5: You need to be a non-root user to execute the script and should have the 
   super-user privileges.

6: The user should have login on all the nodes without password on which the
   test is going to be run.



To make an entry into the sudoers file :

1: Become super user (root)

2: type visudo

3: make an entry as
  username   ALL=(ALL) NOPASSWD: ALL //(username is the name of the user)
 

Building IOR :

  Type 'gmake mpiio' from the IOR/ directory.  In
  IOR/src/C, the file Makefile.config currently has settings for AIX, Linux,
  OSF1 (TRU64), and IRIX64 to model on.  Note that MPI must be present for
  building/running IOR, and that MPI I/O must be available for MPI I/O, HDF5,
  and Parallel netCDF builds.  As well, HDF5 and Parallel netCDF libraries are
  necessary for those builds.  All IOR builds include the POSIX interface.

  Copy the IOR binary file in IOR/src/C/ to /usr/local/sbin/ using

	sudo cp IOR/src/C/IOR /usr/local/sbin/



Installing pdsh and pdsh-rcmd-ssh module :

1: Download the pdsh tarball

2: untar it using tar -xzvf (if tar.gz) or tar -xjvf(if tar.bz2) 

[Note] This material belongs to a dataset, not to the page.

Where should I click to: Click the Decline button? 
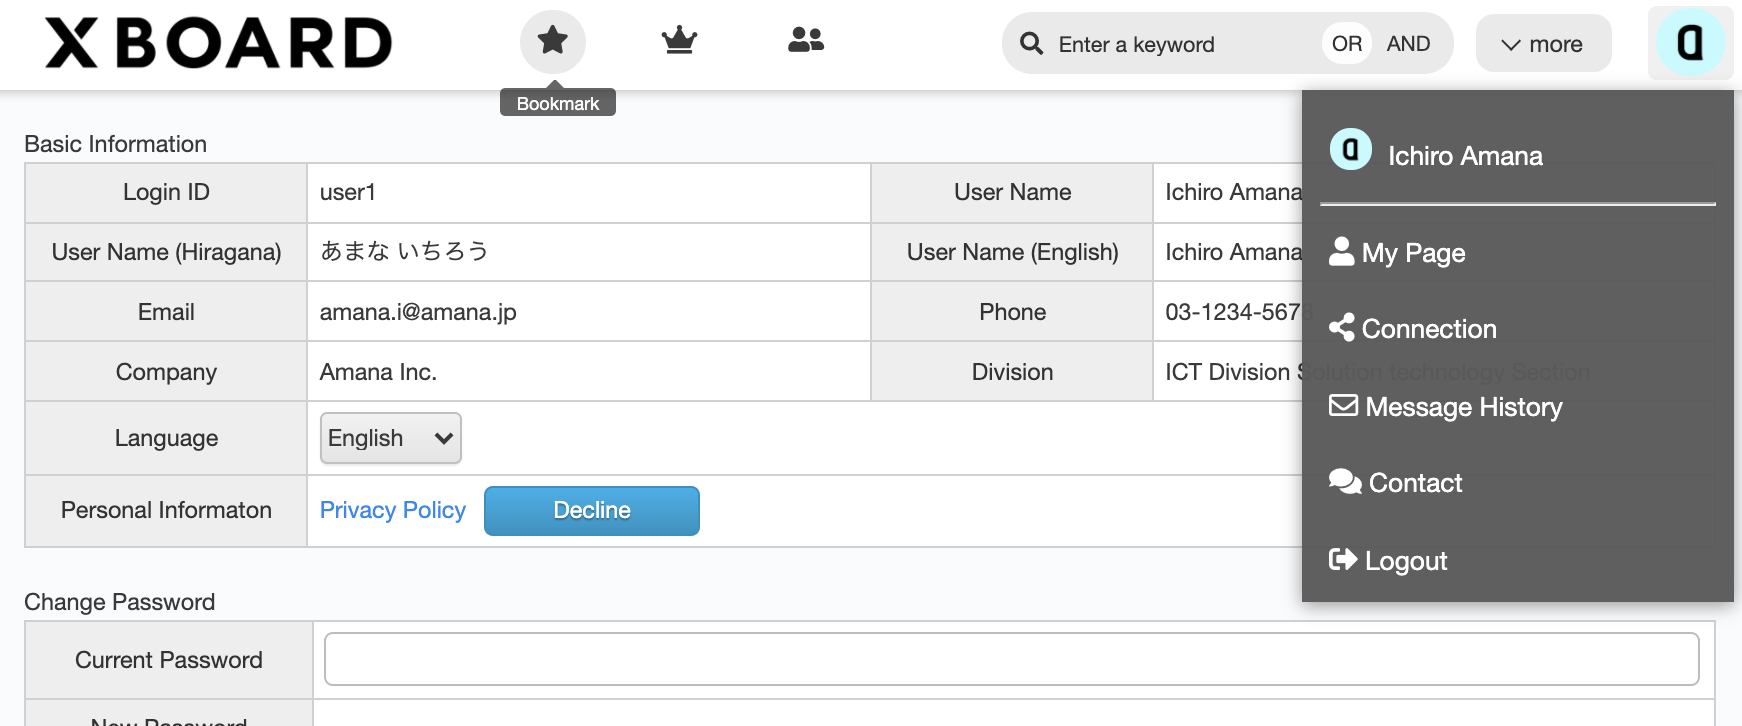[x=592, y=511]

3: go to the pdsh directory and type ./bootstrap

4: configure it using the following command

	./configure --with-ssh

5: Build it using "make"

6: Install it using "sudo make install"

7: Download the pdsh-rcmd-ssh rpm

8: Install the rpm using "rpm -ivh pdsh-rcmd-ssh*"


Installing lam/mpi :

1: Download the lam tarball

2: untar it using tar -xzvf (if tar.gz) or tar -xjvf(if tar.bz2)

3: go to the lam directory and type ./configure

4: Build it using "make"

5: Install it using "sudo make install"

	The lam, IOR, pdsh should be installed on all the nodes on which the
	test is going to be run.
	
Note: Please make sure that you have installed the same version of lam on all
the nodes on which the test is going to be run.



Running the ior_survey script :

1: Lustre should be mounted at /mnt/lustre. Do 
	"touch /mnt/lustre/ior_survey_testfile"

2: Make a hostfile in which the ip addresses of all the nodes are present on
   the node from where the script is going to be executed.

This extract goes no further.